Natalie found her diagnosis extremely difficult, and decided to keep the news strictly to close friends and family.
She was forced to call her father who lives in Aberdeen to tell him the news, unable to see him in person due to lockdown restrictions.
“For about two or three weeks I was very disengaged, not really talking. It wasn’t until about three weeks before it properly sank in with me when I did all the research.
“I didn’t stop crying for about two days.”
Natalie walks with crutches but now needs a wheelchair for any longer trips.
Despite her diagnosis, she has gone on to raise more than £2000 for MND Scotland to help fund vital research.
“There are days when I think I hope there is a cure one day, because even if it stops it just from progressing, it would make my life easier as well,” she said.
“I think, will I have leg use in six months time or is it just going to be five years time, because I just don’t know.”
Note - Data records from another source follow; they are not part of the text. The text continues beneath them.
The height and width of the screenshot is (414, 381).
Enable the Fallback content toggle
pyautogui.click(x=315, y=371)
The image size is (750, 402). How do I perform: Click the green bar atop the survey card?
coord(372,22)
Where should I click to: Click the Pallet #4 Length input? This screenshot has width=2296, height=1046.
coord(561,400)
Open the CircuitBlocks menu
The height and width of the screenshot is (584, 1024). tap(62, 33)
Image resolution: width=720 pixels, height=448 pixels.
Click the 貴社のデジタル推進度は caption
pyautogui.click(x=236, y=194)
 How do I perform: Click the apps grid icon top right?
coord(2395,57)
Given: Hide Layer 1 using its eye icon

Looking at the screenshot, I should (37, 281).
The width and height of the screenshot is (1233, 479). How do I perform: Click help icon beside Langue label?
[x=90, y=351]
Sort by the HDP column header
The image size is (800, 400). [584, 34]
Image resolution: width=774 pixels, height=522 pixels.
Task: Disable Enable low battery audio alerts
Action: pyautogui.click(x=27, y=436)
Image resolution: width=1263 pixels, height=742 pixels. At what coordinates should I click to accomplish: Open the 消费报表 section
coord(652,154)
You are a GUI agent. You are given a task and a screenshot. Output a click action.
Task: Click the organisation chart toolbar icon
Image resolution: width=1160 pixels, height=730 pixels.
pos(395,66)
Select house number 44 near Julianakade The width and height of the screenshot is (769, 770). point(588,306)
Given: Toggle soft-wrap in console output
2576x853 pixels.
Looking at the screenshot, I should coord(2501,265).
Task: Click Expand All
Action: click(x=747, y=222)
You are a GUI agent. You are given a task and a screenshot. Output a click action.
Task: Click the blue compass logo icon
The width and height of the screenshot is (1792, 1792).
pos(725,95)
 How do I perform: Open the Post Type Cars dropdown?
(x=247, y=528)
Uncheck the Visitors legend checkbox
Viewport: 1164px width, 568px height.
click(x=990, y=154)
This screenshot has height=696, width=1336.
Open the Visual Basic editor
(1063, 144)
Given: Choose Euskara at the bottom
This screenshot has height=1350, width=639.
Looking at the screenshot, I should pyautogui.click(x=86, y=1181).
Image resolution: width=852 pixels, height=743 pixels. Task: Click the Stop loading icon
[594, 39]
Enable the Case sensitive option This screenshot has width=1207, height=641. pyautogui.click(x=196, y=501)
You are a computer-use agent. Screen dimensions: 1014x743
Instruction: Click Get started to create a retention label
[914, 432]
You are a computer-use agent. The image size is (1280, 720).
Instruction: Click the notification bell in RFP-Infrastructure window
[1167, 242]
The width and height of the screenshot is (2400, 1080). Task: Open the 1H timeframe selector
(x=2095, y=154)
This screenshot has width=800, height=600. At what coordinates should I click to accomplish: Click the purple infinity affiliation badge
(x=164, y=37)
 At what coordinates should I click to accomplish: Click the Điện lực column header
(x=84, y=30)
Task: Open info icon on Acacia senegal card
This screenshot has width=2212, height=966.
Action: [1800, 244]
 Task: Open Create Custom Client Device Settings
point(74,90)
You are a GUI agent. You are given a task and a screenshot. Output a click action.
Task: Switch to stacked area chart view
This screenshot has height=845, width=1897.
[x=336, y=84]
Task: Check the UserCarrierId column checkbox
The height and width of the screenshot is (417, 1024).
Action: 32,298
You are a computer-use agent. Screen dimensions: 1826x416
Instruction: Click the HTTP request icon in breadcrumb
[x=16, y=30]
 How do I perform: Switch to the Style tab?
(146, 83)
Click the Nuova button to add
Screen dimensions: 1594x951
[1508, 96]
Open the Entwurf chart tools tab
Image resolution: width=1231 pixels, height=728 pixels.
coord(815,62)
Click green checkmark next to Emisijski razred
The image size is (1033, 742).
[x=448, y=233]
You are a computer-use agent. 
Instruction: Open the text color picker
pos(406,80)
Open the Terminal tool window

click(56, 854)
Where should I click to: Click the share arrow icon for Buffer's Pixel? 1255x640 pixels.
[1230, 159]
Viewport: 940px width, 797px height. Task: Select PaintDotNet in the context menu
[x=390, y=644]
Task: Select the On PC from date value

Iain McWhirter, MND Scotland’s interim chief executive, has thanked Natalie for sharing her story ahead of the charity’s 40th anniversary on June 23.
“It’s important to remember that MND isn’t rare, with a lifetime risk being one in 300,” he said.
“That’s why during our 40th anniversary we’re appealing to the public to help us to fund even more research, so that we can find a cure much, much quicker.”
Natalie said that while she is scared of what the future will bring, she is determined to stay positive.
“It’s scary to think that eventually my legs are going to go but at the same time, I know my legs are going to go eventually one day, so at the moment I’m just taking every day as it comes,” she said.
“I’ve been given this card so I’m just trying to make the most of life basically.”